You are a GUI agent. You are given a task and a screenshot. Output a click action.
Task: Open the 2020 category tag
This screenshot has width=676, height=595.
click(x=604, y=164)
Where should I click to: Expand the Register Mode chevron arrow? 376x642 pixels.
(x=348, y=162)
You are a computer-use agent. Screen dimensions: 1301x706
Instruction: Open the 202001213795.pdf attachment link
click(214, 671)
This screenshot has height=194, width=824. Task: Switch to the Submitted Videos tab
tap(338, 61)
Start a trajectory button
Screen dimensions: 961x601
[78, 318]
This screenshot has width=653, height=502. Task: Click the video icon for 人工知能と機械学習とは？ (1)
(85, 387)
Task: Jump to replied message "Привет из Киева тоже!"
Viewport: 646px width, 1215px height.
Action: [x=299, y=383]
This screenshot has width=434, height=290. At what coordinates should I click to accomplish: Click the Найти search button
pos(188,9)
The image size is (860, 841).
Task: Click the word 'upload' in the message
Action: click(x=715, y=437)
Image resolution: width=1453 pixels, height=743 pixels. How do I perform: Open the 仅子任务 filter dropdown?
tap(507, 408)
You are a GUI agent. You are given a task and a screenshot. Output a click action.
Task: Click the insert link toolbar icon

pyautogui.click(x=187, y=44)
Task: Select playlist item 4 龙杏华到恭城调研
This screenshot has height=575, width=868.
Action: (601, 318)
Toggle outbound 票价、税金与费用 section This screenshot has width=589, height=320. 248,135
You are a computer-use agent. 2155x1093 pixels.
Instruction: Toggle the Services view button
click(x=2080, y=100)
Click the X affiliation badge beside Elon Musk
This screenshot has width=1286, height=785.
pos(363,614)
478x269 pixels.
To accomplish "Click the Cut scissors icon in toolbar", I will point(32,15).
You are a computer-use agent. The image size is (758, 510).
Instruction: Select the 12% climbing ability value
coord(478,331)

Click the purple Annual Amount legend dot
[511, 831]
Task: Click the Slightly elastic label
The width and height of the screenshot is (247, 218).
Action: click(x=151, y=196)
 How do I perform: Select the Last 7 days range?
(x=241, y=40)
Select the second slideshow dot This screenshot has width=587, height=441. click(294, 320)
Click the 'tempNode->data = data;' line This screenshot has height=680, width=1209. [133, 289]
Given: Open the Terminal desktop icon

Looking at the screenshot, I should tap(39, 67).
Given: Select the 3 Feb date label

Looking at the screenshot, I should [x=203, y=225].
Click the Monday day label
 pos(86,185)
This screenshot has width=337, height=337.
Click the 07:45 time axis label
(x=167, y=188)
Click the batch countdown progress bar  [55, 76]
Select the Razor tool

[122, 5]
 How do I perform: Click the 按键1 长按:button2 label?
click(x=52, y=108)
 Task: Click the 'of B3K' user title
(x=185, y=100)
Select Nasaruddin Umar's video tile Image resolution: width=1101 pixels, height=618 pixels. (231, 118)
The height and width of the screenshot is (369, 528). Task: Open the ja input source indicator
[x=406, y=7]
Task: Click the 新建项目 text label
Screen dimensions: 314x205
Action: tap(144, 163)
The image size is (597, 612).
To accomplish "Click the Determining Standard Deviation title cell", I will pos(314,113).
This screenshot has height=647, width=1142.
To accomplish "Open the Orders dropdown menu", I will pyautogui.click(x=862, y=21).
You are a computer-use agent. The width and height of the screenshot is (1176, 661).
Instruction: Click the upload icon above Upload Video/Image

···

# Goal of the exercise
Among the lines above, repeat exactly those from the line with "Click the Monday day label" to the line with "This screenshot has height=647, width=1142.", counting both ends.

# Exercise result
Click the Monday day label
 pos(86,185)
This screenshot has width=337, height=337.
Click the 07:45 time axis label
(x=167, y=188)
Click the batch countdown progress bar  [55, 76]
Select the Razor tool

[122, 5]
 How do I perform: Click the 按键1 长按:button2 label?
click(x=52, y=108)
 Task: Click the 'of B3K' user title
(x=185, y=100)
Select Nasaruddin Umar's video tile Image resolution: width=1101 pixels, height=618 pixels. (231, 118)
The height and width of the screenshot is (369, 528). Task: Open the ja input source indicator
[x=406, y=7]
Task: Click the 新建项目 text label
Screen dimensions: 314x205
Action: tap(144, 163)
The image size is (597, 612).
To accomplish "Click the Determining Standard Deviation title cell", I will pos(314,113).
This screenshot has height=647, width=1142.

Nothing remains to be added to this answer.